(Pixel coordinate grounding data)
********************

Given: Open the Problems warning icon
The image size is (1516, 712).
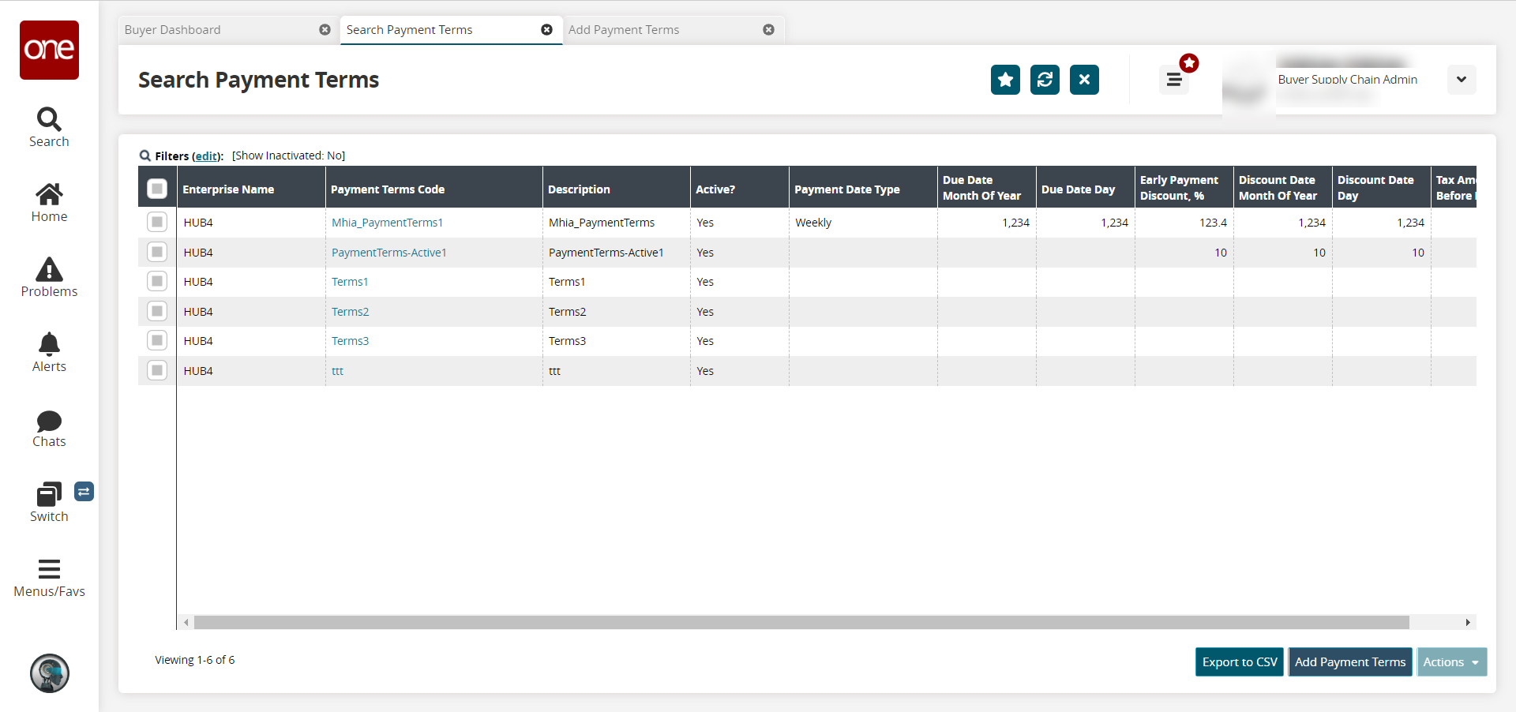Looking at the screenshot, I should (49, 269).
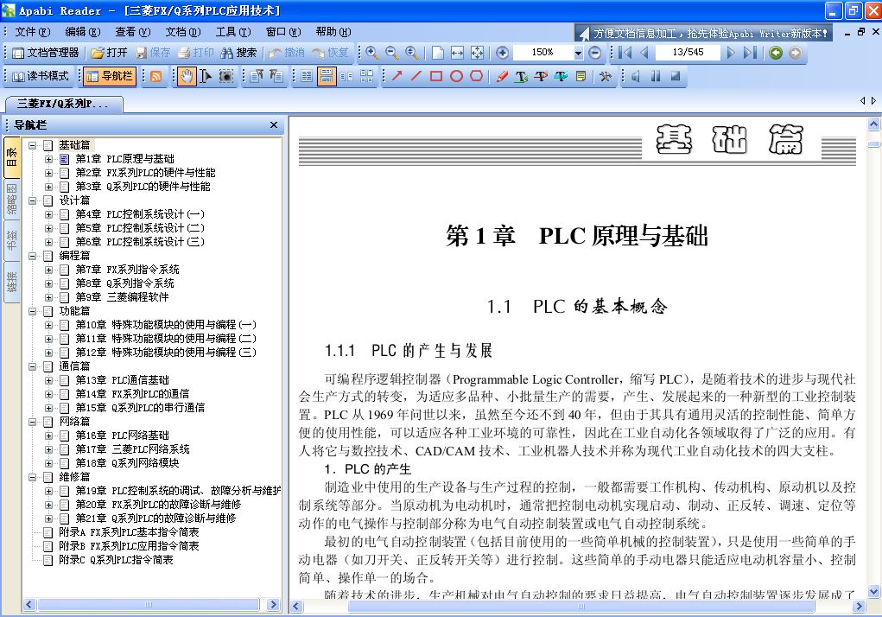Viewport: 882px width, 617px height.
Task: Open the 工具 menu
Action: coord(232,32)
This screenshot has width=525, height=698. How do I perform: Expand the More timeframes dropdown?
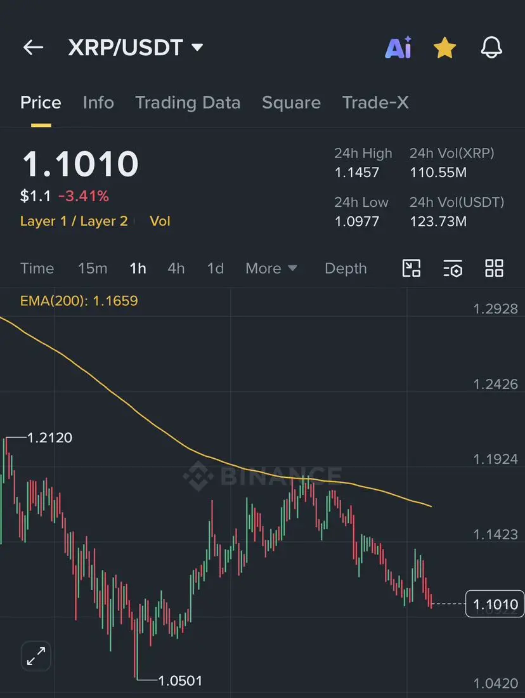(x=271, y=268)
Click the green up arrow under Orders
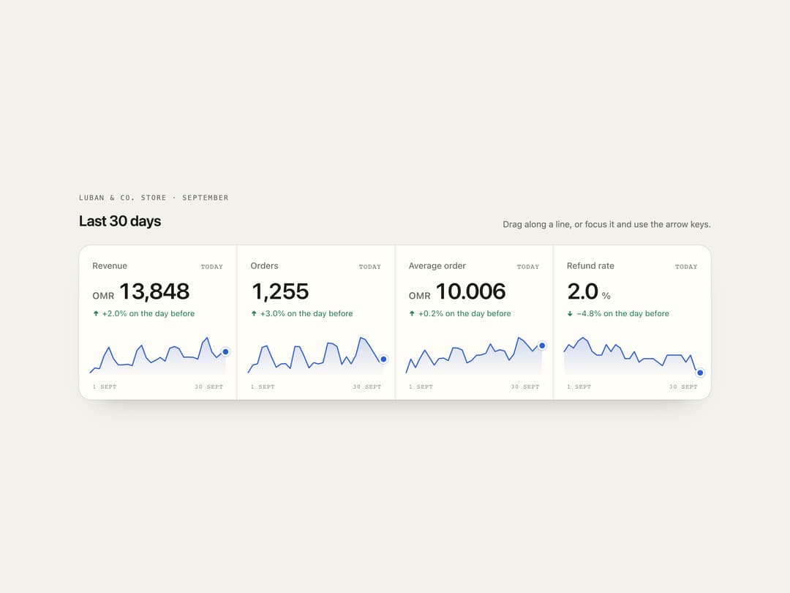Viewport: 790px width, 593px height. pos(254,313)
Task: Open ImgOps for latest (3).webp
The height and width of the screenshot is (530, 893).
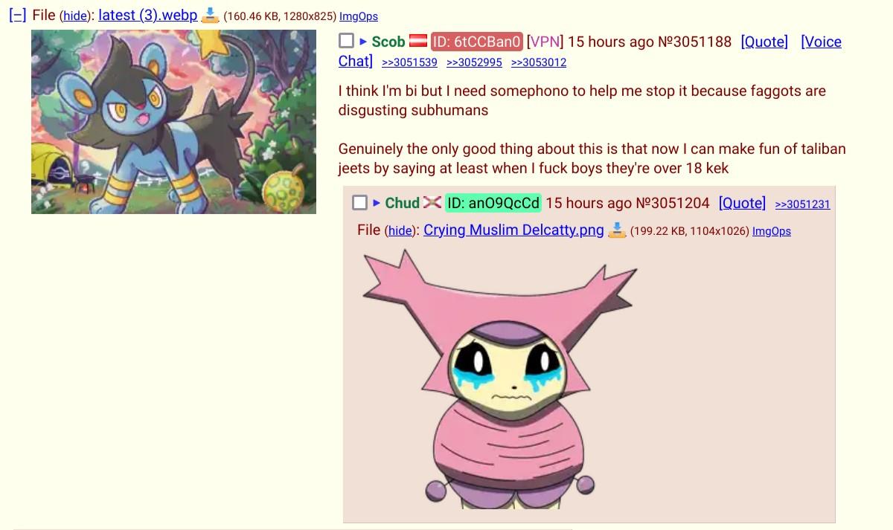Action: (x=359, y=16)
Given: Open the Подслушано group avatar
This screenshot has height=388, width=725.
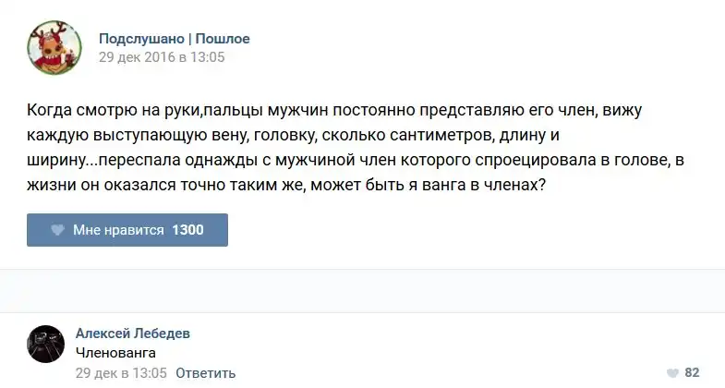Looking at the screenshot, I should [53, 48].
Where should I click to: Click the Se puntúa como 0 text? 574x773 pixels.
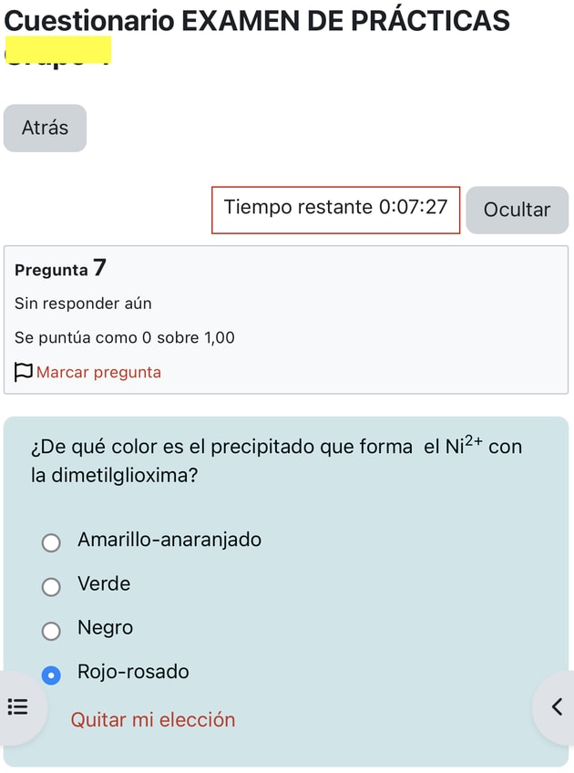click(x=124, y=337)

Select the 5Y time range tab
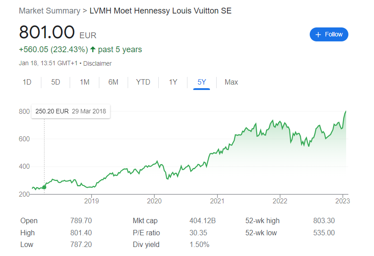[202, 82]
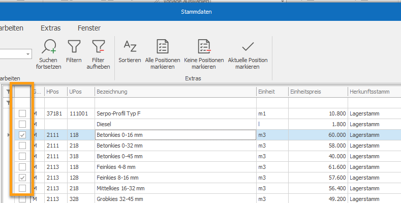
Task: Click the filter icon in header corner
Action: tap(8, 92)
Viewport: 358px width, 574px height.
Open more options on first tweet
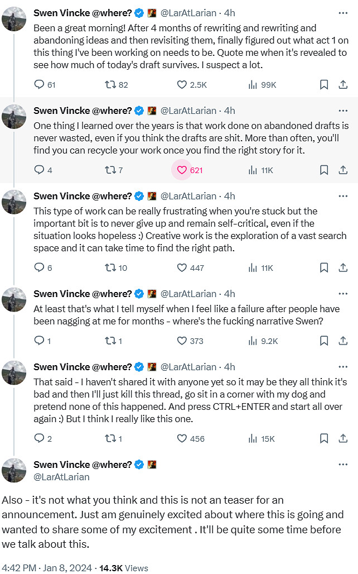[343, 12]
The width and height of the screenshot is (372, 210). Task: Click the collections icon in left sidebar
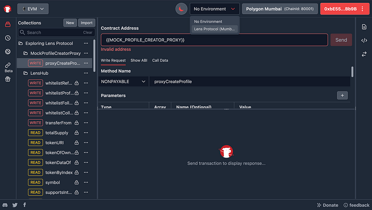pos(7,24)
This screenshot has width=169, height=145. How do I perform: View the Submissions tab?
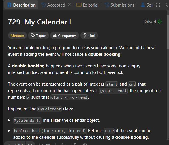click(x=120, y=5)
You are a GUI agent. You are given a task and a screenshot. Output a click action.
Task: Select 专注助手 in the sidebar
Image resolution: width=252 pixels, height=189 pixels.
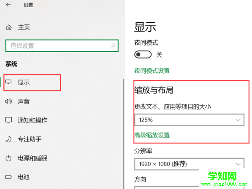coord(29,139)
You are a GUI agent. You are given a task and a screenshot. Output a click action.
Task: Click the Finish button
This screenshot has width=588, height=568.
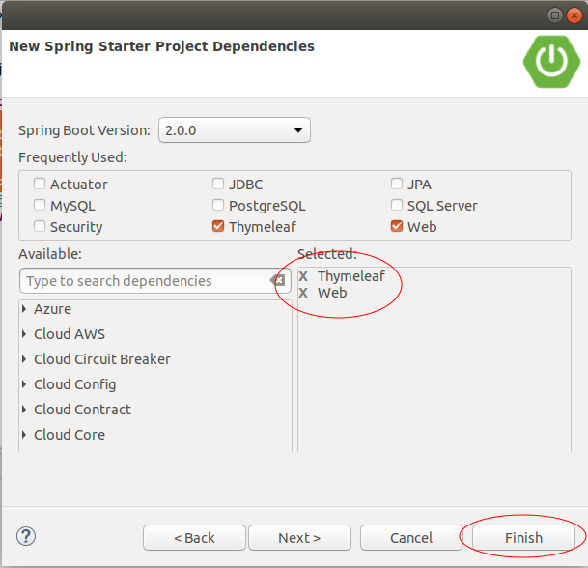pyautogui.click(x=523, y=538)
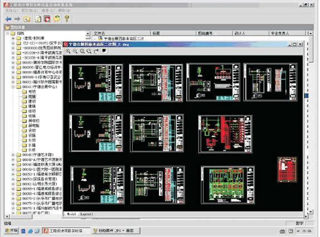
Task: Click the 开始 Start button
Action: 11,230
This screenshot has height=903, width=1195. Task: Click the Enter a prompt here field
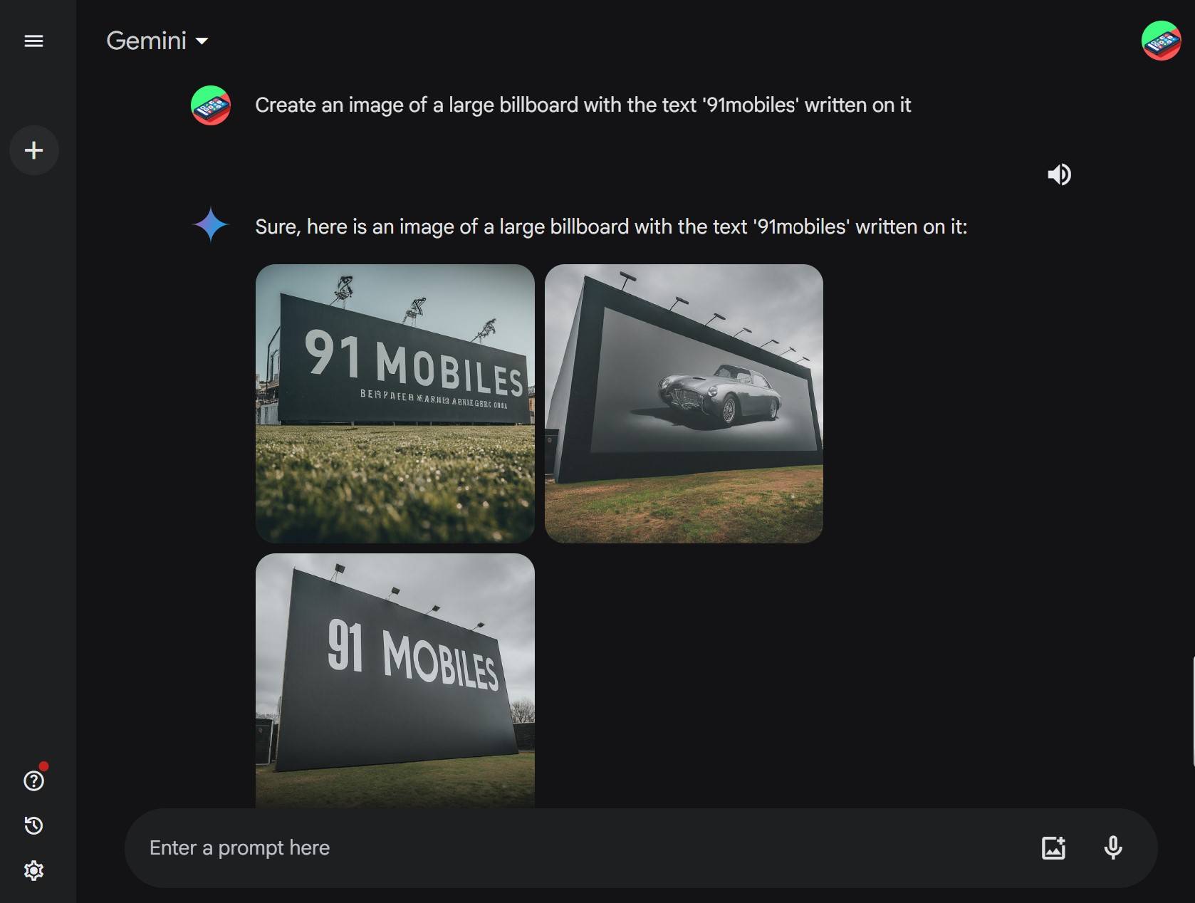[x=584, y=847]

********************

WHAT IS EXPECTED: Beginning with the line that contains "Image resolution: width=252", write out every line through the last one in the records, exactly and without pictures.

EXERCISE OUTPUT:
Image resolution: width=252 pixels, height=189 pixels.
coord(29,139)
You are a GUI agent. You are given a task and a screenshot. Output a click action.
Task: Click the Finish button
This screenshot has width=588, height=568.
pyautogui.click(x=523, y=538)
Task: Click the 开始 Start button
Action: 11,230
This screenshot has height=903, width=1195. Task: Click the Enter a prompt here field
[x=584, y=847]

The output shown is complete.